Passage to read
Cool. Let’s try to drive Alden Ehrenreich crazy then. You kind of have to.
If he’d ever reprise his role of Han Solo: “It depends on what it is. It depends on how it's done. It depends if it feels innate to the story.”
Has he seen The Rise of Skywalker, the hotly-debated conclusion of the original main Star Wars saga? (Big pause, likely consulting with mustache.) “... I didn’t.” Probably not the TV show, either. (“The Mandalorian, that’s what it’s called?”)
Has he heard anything about a potential Solo sequel? "No, I don't know anything about that. I mean, you know, I think our movie was kind of the last of the conventional-era Star Wars movie release time."
Just... any news through the Star Wars grapevine? "I've heard soooome stuff, but nothing concrete."
Sorry.
“No, it's okay. I had to like, dust off my old Star Wars answers.”
When you do something as weird as the very weird thing Alden Ehrenreich did, there's no finding yourself at the end of it all. That'd be a better story, really: Alden Ehrenreich Searches For Meaning After the Space Movie. Can't write that though. It's not him. The truth is, when Ehrenreich got back home and checked under that famous leather jacket for damages, he just saw himself, same as before.
"You know, there's no bullet holes, you’re fine, and everything's good," he says. "[You] see the kids respond to the movie and have that be a part of your life. It's very empowering to feel like, You know what you can do under those circumstances, if that makes sense. You know who you are."

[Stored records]

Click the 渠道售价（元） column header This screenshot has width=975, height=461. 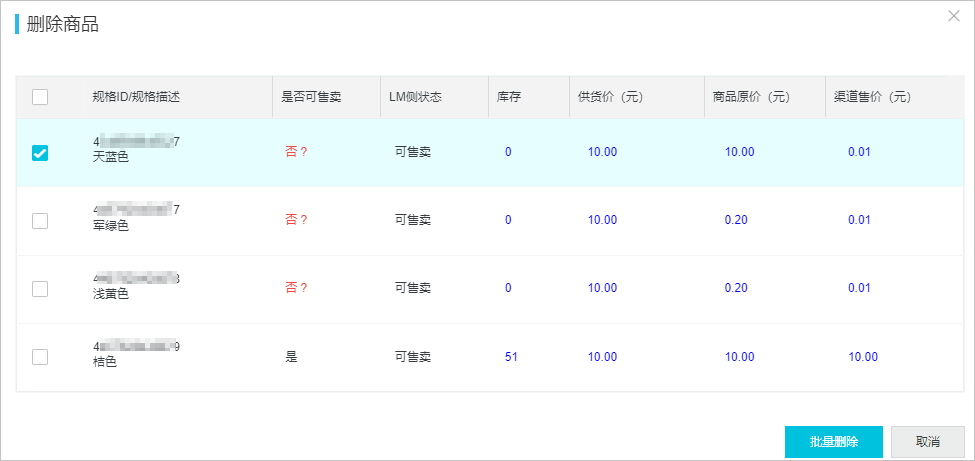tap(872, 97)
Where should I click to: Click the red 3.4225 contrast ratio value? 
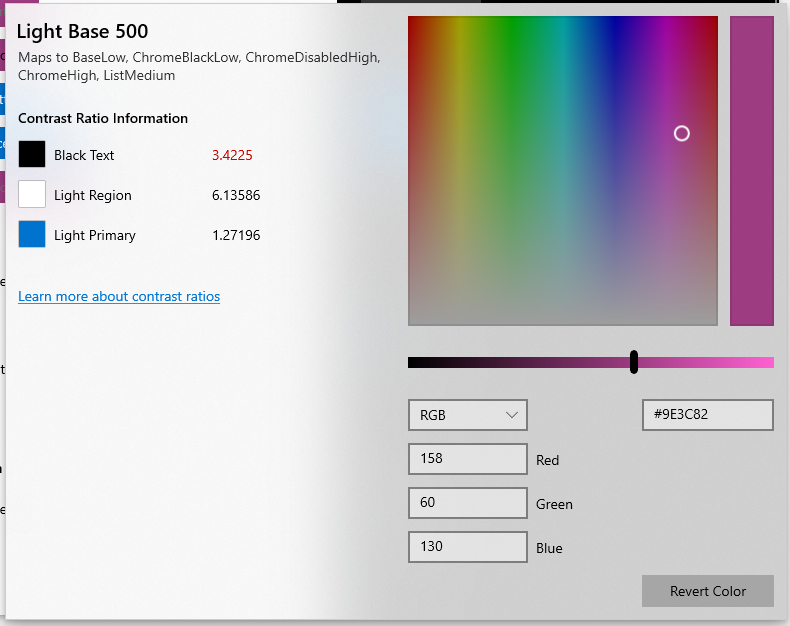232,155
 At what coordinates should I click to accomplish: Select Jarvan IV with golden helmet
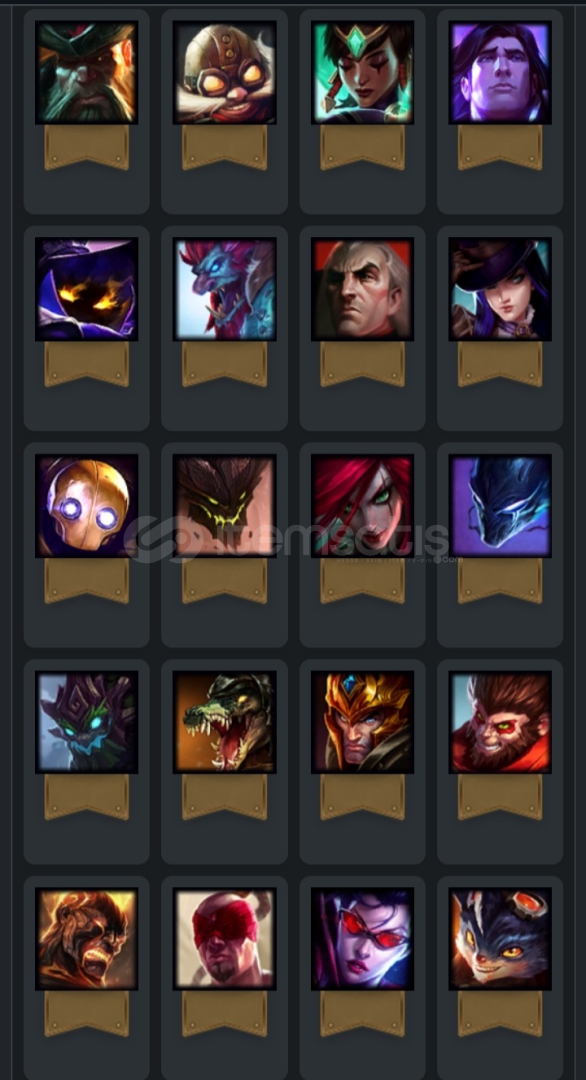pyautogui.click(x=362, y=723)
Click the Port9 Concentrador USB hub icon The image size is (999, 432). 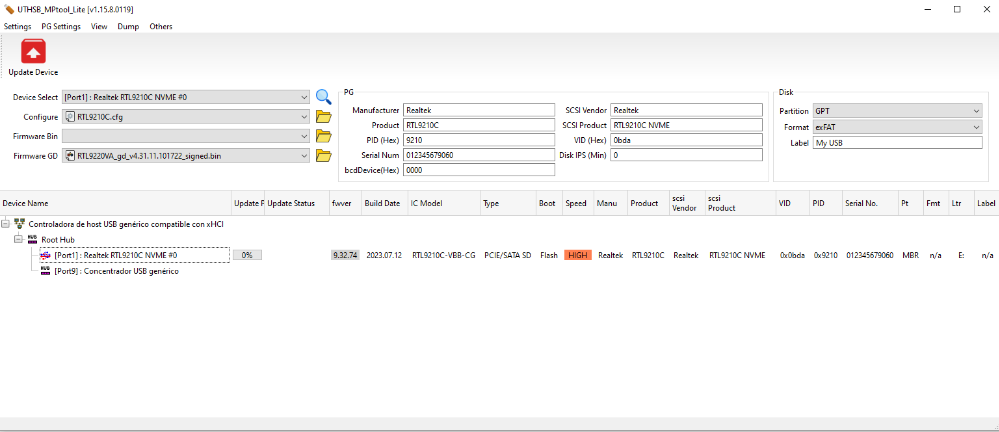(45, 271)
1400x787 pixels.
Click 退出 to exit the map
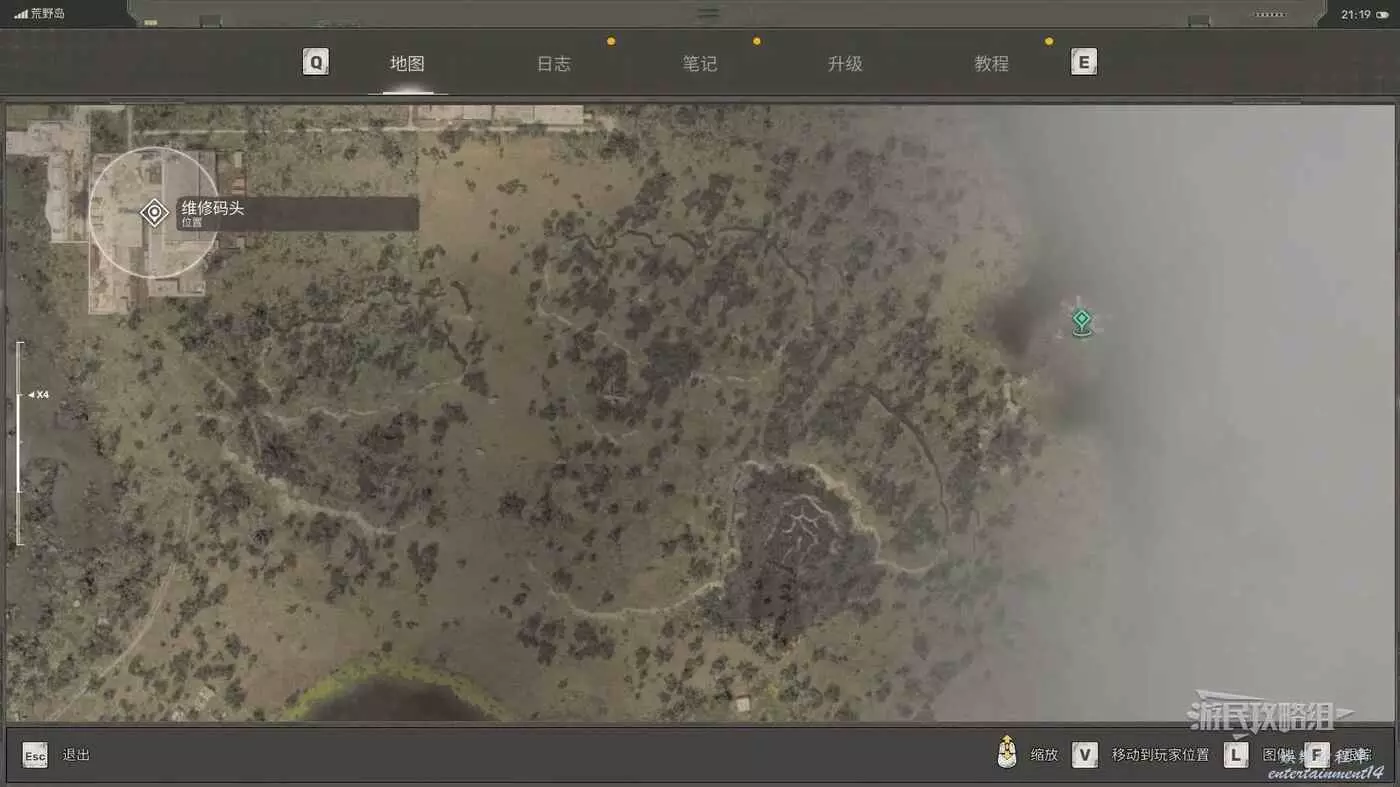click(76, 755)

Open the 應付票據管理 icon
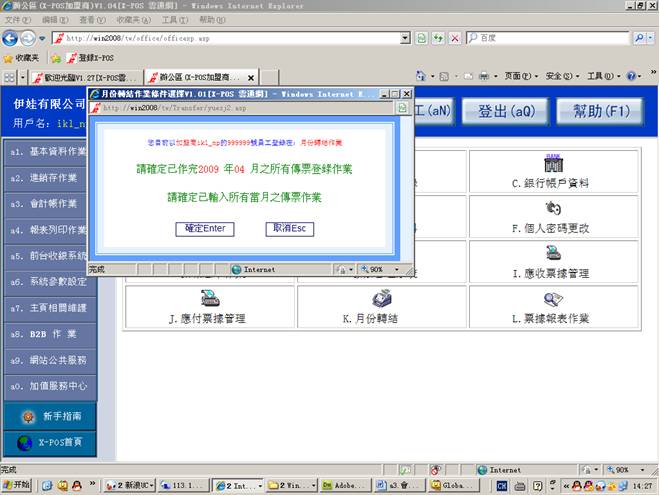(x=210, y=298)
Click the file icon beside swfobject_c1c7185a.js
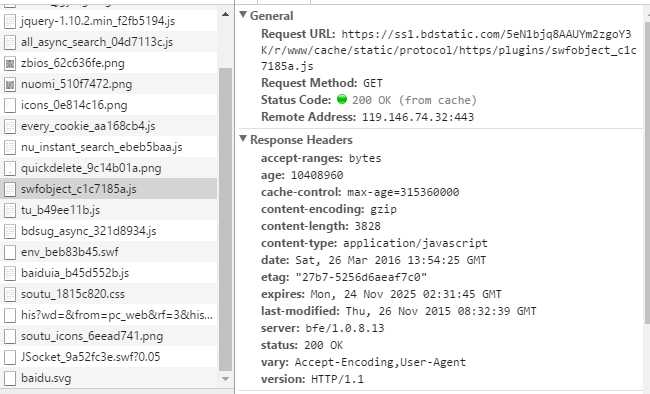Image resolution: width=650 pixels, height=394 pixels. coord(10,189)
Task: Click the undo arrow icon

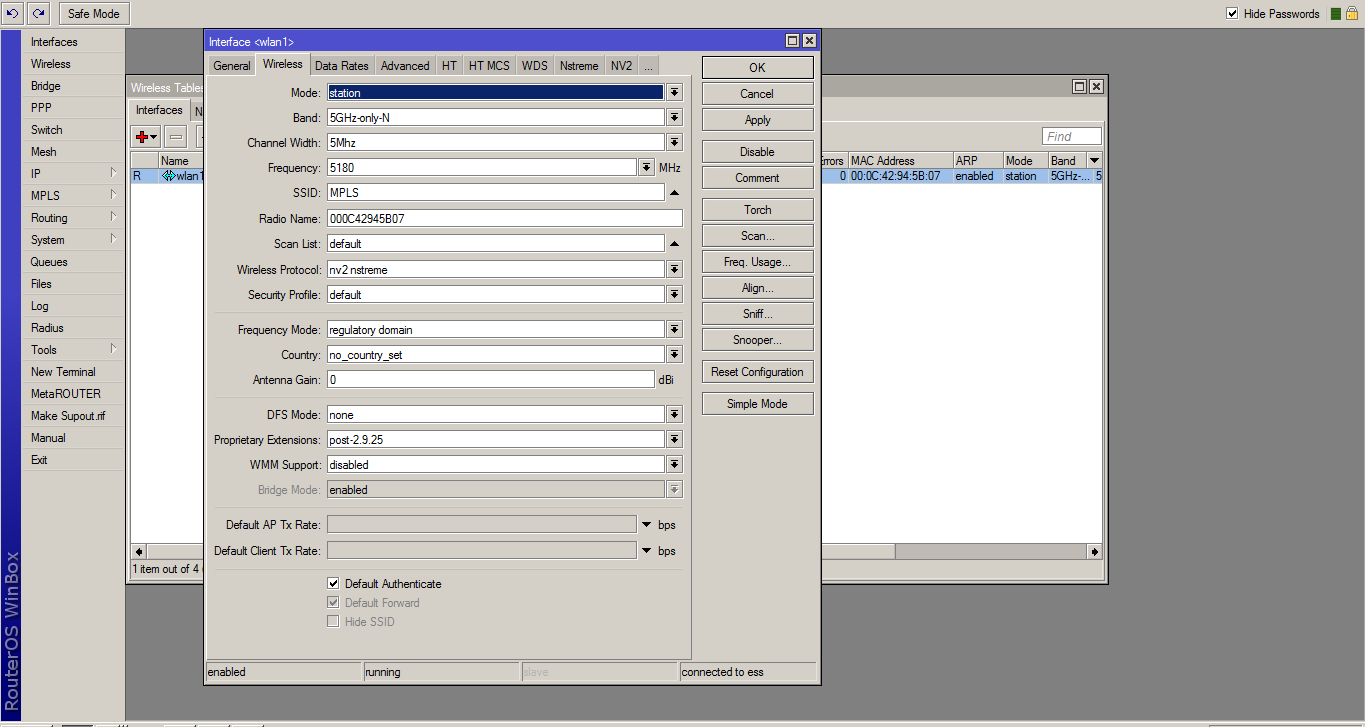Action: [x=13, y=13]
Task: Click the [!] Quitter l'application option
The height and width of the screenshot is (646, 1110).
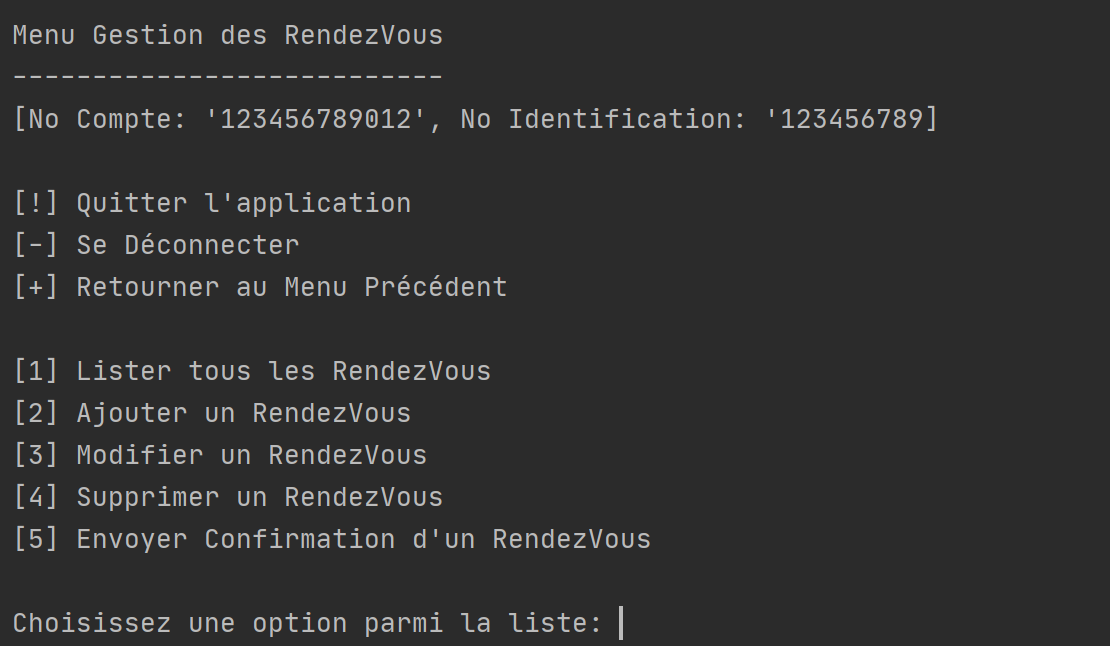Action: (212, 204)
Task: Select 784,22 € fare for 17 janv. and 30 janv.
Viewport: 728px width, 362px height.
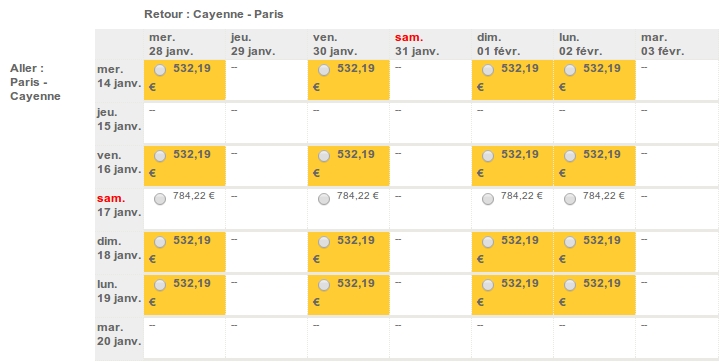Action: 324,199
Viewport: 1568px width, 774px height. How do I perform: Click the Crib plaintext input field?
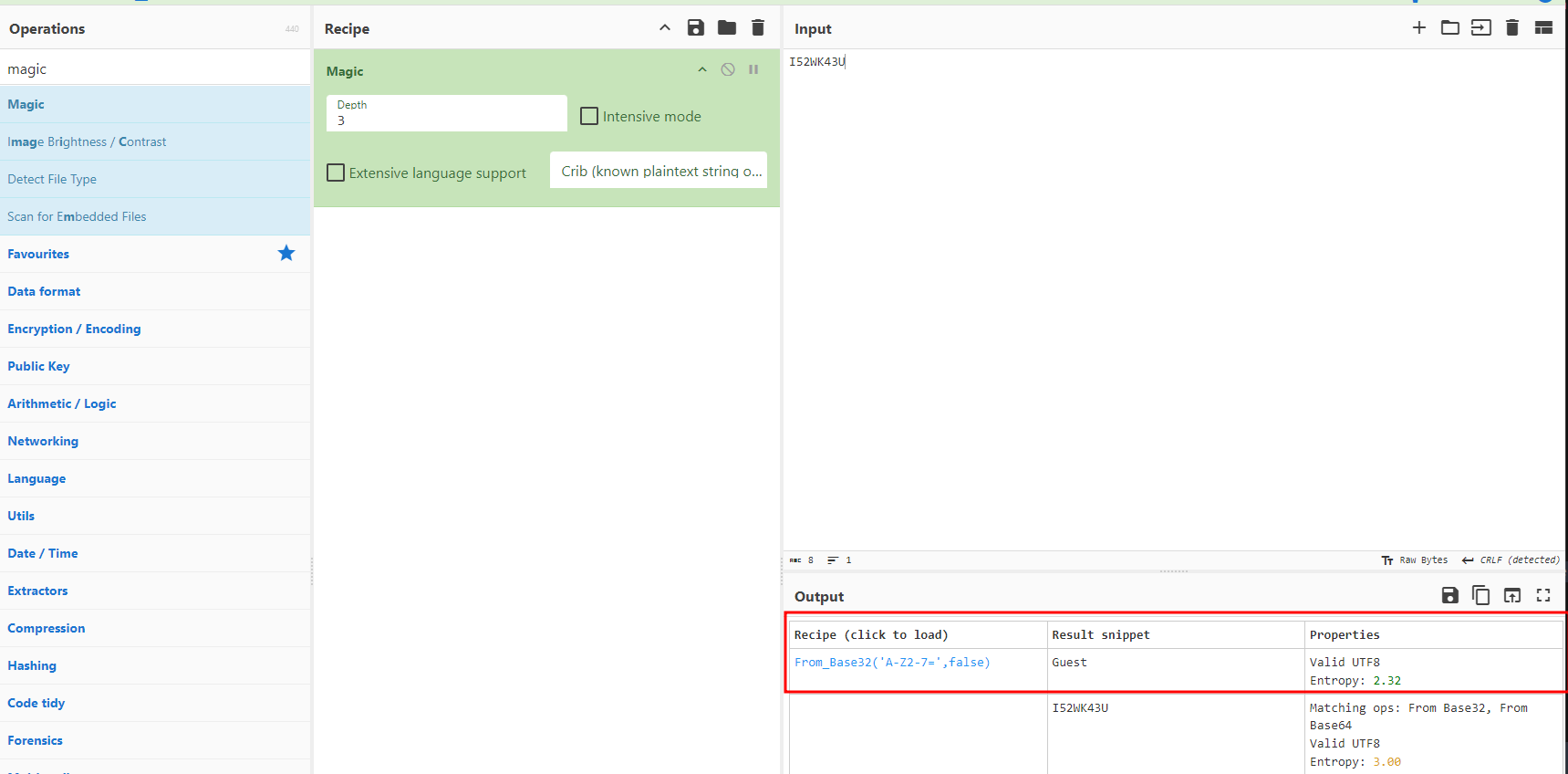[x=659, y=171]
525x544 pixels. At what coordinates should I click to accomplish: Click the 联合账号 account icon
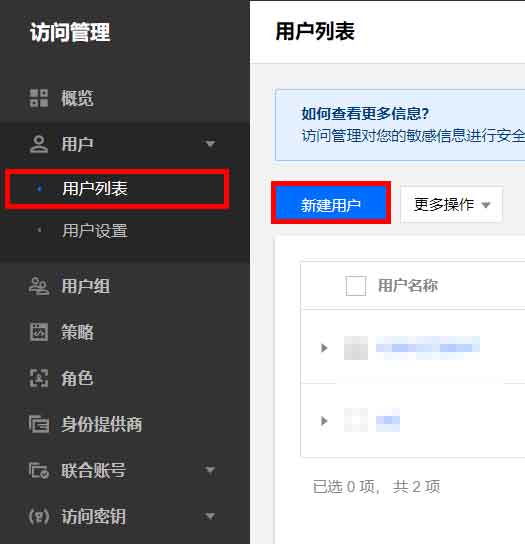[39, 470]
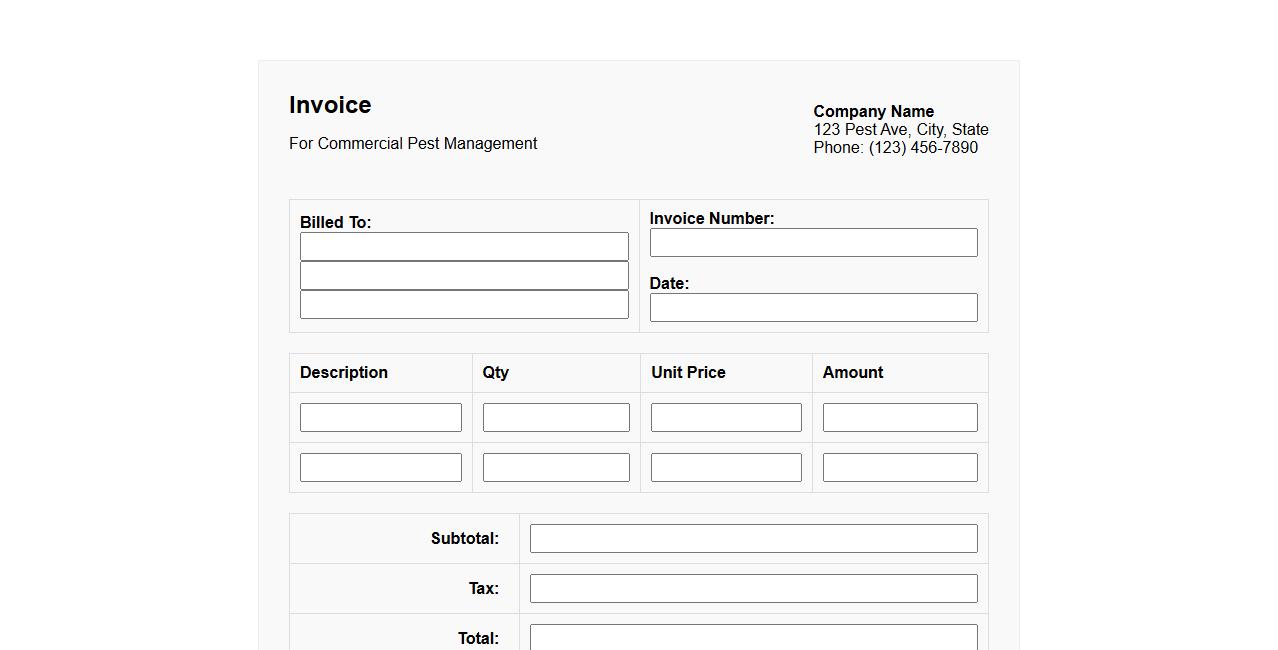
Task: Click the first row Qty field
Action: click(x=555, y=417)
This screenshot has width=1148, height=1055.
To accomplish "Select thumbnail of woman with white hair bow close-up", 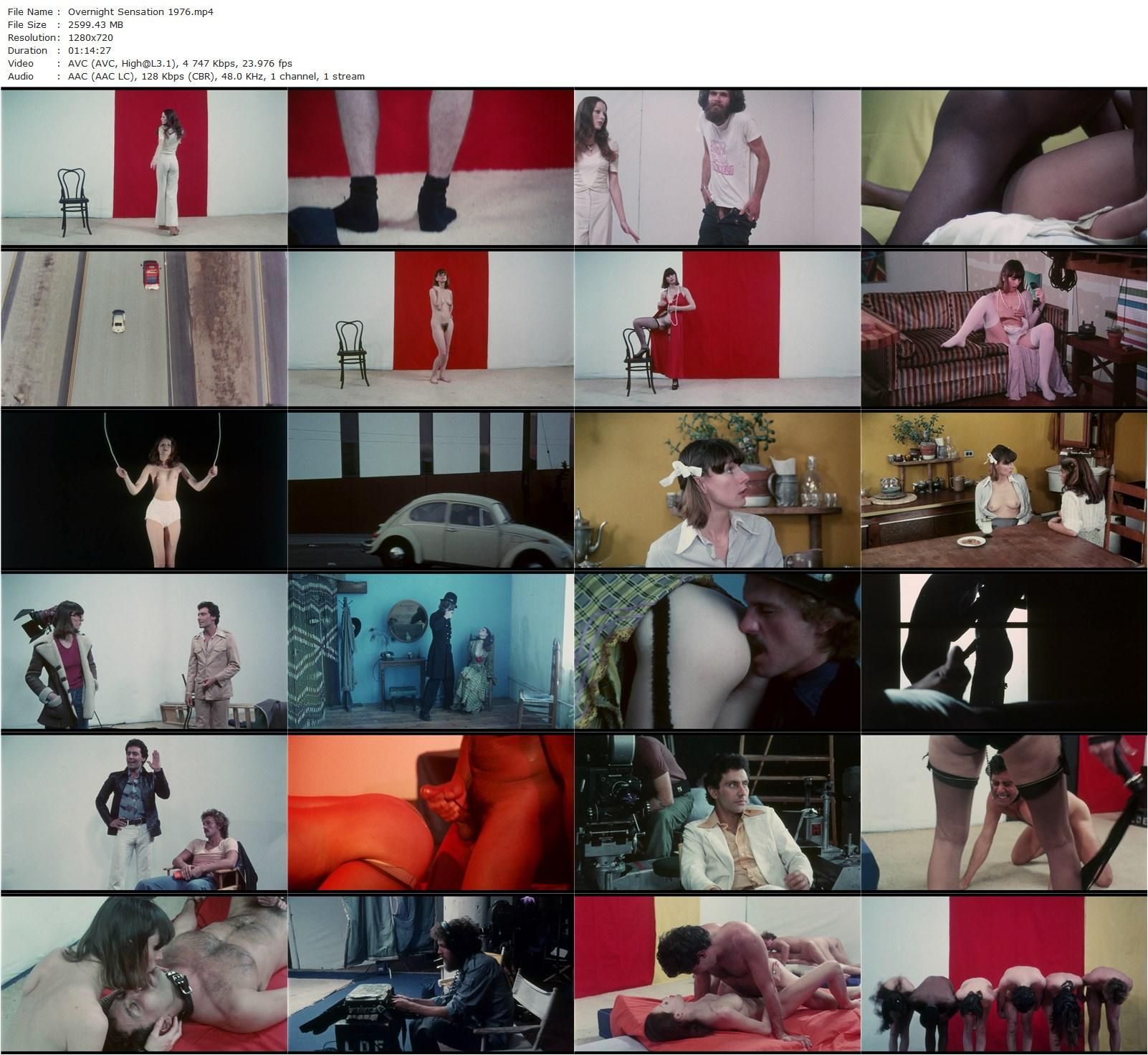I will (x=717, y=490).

Tasks
[a] Which sentences in the Alden Ehrenreich interview excerpt begin with the words "It depends"? List every one of them.
[b] Could you carry the Alden Ehrenreich interview excerpt forward from the end of its final paragraph?

Response list
[a]
- It depends on what it is.
- It depends on how it's done.
- It depends if it feels innate to the story.

[b]
Lately, Ehrenreich has been driving around Los Angeles, looking for a good space to start up something of an artists’ residence/production company. Start a community after this all ends. Lecture series, small theater productions, a place for talented people who don’t quite have a place in the system yet. Acting-wise, don’t expect a career swerve or anything, Ehrenreich taking a certain part to come off a certain way. Though he'd love to work with Scorsese, definitely go full circle with Spielberg, the man who powder-kegged his career, who wouldn’t. Otherwise, if he reads something, it’s exciting, and good people are involved, he’s in.
“If I say, Oh I really wanna go play a birthday clown, then someone comes along with some piece of shit birthday clown thing. I'll be like, Oh I guess let me go with this, which isn't my current career goal.”
Don’t ask, but Norman Snively, the villainous birthday clown from Air Bud, is the first birthday clown who comes to mind when Alden starts talking about birthday clowns. “Maybe the remake,” he says. “What are the other Air Bud movies? I used to know them…. It's like Air Bud: Golden Receiver. Football?” he asks. He's genuinely curious. This is a conversation now. “I mean, I shouldn't get too hair-splitting about how he could play volleyball. It's not like the soccer one is like, Oh, of course!”
Okay okay, sorry to bring it up, thoughts on post-pandemic Hollywood.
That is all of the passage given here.